Le Parc naturel de la Macarena est situé au point de rencontre de l’Amazonie, de l’Orénoque et des Andes, si bien que les espèces qu’il abrite sont très variées et comptent notamment des cerfs, des fourmiliers, des jaguars, des singes et des cougars. Entre septembre et novembre, la rivière Caño Cristales se colore de rouge grâce à une petite plante endémique appelée Macarenia clavigera. D’autres parcs, comme le Parque nacional El Cocuy, où se trouvent aussi des réserves indigènes U’was, ou le Parque nacional natural Los Nevados, montrent la face enneigée de la Colombie avec certains des plus hauts sommets du pays.

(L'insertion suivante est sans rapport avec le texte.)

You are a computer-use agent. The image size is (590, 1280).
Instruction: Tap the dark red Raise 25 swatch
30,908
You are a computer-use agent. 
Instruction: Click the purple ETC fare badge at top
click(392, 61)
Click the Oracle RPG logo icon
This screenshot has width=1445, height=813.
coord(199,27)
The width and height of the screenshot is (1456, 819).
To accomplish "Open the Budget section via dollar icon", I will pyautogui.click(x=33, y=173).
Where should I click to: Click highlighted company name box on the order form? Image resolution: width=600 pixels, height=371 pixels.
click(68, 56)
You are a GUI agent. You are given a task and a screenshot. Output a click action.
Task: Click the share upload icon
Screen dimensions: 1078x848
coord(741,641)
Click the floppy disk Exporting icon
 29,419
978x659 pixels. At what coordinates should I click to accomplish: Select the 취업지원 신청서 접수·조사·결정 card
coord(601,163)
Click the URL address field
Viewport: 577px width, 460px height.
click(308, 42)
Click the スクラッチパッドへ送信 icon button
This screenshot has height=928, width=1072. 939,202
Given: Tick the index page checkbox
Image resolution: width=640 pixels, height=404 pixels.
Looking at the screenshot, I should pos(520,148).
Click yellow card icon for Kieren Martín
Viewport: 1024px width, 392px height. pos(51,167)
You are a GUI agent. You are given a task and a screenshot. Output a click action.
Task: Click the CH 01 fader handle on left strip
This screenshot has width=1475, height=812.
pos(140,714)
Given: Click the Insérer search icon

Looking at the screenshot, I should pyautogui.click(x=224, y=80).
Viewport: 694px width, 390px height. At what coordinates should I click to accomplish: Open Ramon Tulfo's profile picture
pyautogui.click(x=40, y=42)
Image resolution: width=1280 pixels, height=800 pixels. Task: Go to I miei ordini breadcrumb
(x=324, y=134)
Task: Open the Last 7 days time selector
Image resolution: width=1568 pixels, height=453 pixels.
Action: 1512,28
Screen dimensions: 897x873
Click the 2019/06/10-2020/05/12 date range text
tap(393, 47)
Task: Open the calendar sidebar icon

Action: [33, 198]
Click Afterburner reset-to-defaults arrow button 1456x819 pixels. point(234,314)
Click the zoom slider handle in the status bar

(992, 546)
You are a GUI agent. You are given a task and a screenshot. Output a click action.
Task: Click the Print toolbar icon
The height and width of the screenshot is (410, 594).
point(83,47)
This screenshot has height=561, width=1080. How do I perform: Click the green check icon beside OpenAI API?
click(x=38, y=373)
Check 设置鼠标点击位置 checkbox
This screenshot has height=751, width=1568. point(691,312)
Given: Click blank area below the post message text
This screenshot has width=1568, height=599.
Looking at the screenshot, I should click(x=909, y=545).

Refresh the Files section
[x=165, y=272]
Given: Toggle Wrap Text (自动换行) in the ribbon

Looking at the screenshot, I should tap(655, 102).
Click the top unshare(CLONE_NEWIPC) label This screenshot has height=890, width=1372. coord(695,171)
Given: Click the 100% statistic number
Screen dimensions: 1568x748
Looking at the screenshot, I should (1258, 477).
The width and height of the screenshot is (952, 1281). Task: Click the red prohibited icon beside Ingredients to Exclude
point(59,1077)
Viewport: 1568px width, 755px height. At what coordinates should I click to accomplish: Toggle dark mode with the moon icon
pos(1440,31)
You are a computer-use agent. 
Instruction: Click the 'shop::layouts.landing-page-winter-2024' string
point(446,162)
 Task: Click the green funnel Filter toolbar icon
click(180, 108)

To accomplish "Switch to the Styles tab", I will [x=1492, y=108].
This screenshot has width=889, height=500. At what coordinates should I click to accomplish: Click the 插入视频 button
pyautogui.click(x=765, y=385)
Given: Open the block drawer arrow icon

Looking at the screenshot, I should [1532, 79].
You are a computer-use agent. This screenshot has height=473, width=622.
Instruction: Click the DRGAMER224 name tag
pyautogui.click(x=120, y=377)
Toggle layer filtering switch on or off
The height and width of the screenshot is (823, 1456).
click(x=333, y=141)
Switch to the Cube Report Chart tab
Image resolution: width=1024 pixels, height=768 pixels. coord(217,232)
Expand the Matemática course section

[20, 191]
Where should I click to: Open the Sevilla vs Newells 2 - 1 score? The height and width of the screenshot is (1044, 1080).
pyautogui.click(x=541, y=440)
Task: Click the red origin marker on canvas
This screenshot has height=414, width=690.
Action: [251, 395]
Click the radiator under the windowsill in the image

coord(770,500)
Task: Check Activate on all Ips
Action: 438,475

La montée de la conscience écologique

En Colombie, l’écologie prend un tout autre sens. En plus d’une dimension environnementaliste, elle incarne une dimension sociale, puisqu’il s’agit de protéger les communautés indigènes qui habitent les forêts, les nombreux Colombiens qui vivent de l’agriculture et de développer l’écotourisme. On remarque depuis quelques décennies une prise de conscience écologiste, qui atteint son apogée en 2022, quand Francia Márquez, célèbre activiste environnementaliste entre dans la course à la présidentielle. Après une coalition avec l’un des favoris, Gustavo Petro, sénateur et ancien maire de Bogotá, elle est en passe de devenir la première femme afro-colombienne vice-présidente, un virage historique à la fois pour les minorités colombiennes et l’environnement, qu’il est difficile de dissocier. Francia Márquez, militante depuis ses 13 ans, est un des visages de l’écologie colombienne. Elle figure d’ailleurs malheureusement sur la liste morbide des écologistes colombiens ayant subi une tentative d’assassinat, après que trois individus ont ouvert le feu en mai 2019. Après avoir combattu les mines d’or clandestines qui gangrènent le pays et le détournement de la rivière Ovejas, mais aussi avoir participé aux négociations de paix avec les FARC, elle incarne désormais une véritable bouffée d’espoir pour de nombreuses communautés qui dépendent de l’environnement.